Out of the 219 girls stolen by Boko Haram, 107 have so far made it home: four of them by Nigerian military/ para-military intervention, and 21 of them were initially released in October 2016 after negotiations between the Buhari administration and Boko Haram, 82 more would later be freed in May 2017.
Since then, nothing more has been heard of the remaining 112 young women and five years on, the Chibok girls are no longer newsworthy.
Governments have changed, memories have faded, and new priorities set. The Chibok girls who in 2014 were poster-children of globalized outrage are now faint memories, consigned to the fringes of concern and relegated to the bottom of the agenda.
It was a reassuring moment for both the girls and their parents when President Buhari stated in his inaugural address on May 29, 2015: "We cannot claim to have defeated Boko Haram without rescuing the Chibok girls and all other innocent persons held hostage by insurgents."
In Abuja, Nigeria's capital and seat of political power, the initial promising negotiations have long since stalled.
The diminished interest and lack of public outrage over the Chibok girls is dramatized by the undulating fortunes of their parents since 2014.
Yana Galang's daughter Rifkatu was 16 when she was taken and is one of the 112 still missing, the last time we spoke she asked the most important and as yet unanswered question: "How could the world forget our children if they truly saw in them their own daughters or sisters?"
She reinforces that it is completely different for a mother. From her clothes to her cooking pots, everything around Yana reminds her of Rifkatu who she last saw when she went to school to write her final year school examinations five years ago.
UNICEF: Boko Haram has kidnapped more than 1000 children in Nigeria
Rifkatu was snatched from high school just before graduation, at a time when her mother thought the hardest part of her work was "almost done." Her memories pervade her mother's being, even in public places. The other day, Galang heard Rifkatu's favorite song from a passing vehicle, "instantly, tears started pouring from my eyes," she says.
The stark injustice of it all however for Yana is reflected in the divergence in the fortunes of those whose daughters have been returned to them and those who still pine for theirs, which threatens to fracture her community, if it has not already.
She tells of the stigmatization of their daughters still in captivity as "bad girls" who chose to stay with Boko Haram, reflecting the group's public narrative that the remaining girls elected to stay with them. "We are social pariahs," she complained as she fights back more tears of frustration.
For these mothers, the pain which started five years ago is as excruciating as ever and the memories as fresh as when the heart-breaking news of this extreme act of misogyny was first broken. They feel forgotten by a country and a world that vowed to stand with them till the end.

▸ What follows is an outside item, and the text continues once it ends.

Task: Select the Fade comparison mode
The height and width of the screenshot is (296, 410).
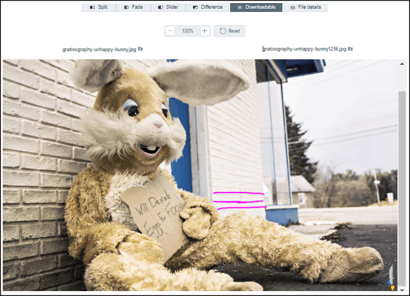Action: pyautogui.click(x=133, y=7)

For the next few decades, Nigeria must not only confront the challenge of reconstructing communities but rebuild trust with victims and also address the residual and deep communal trauma.

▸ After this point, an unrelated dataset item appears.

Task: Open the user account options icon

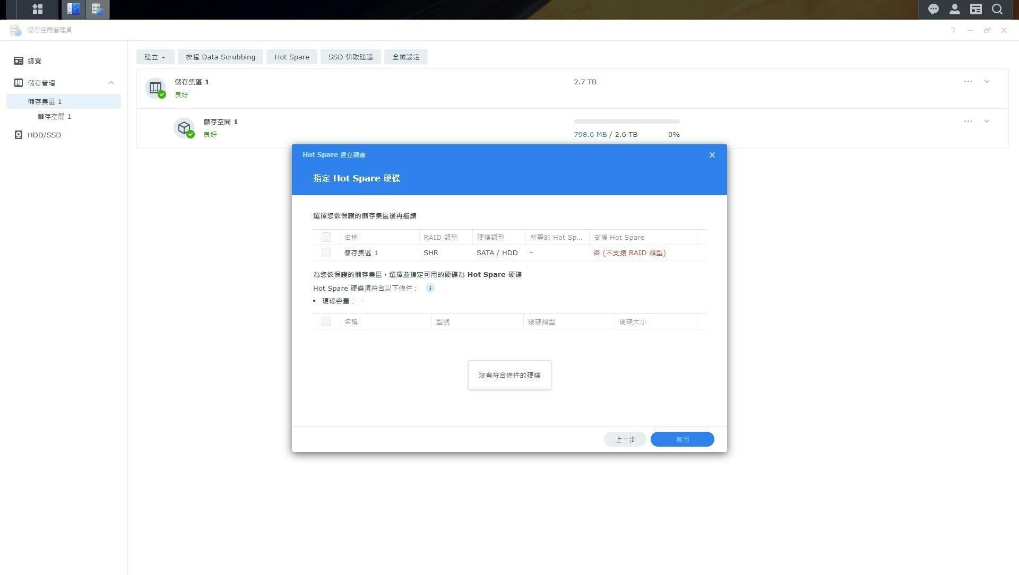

Nigeria's Vice President was a special guest recently at the 25th national commemoration of the Rwandan genocide, where, despite challenges, significant progress has been made in sowing the seed of national unity and love in a country that faced one of the worst horrors in modern history.
Abuja can and should learn lessons from the experience in Kigali.
Five years on, Nigeria and the international community must renew their efforts to reunite these girls and every person in the grip of Boko Haram with their families. The Buhari administration has demonstrated its strong commitment towards this goal and should put it on the agenda for the reported dialogue between the government and the group.
Five years ago, the world was united in horror and outrage but has since fallen silent.
We do not know the fate of these 112 young women, and the ugly truth is that not all may have survived.
But we owe it to them, to Yana and all their families to work together to set them free.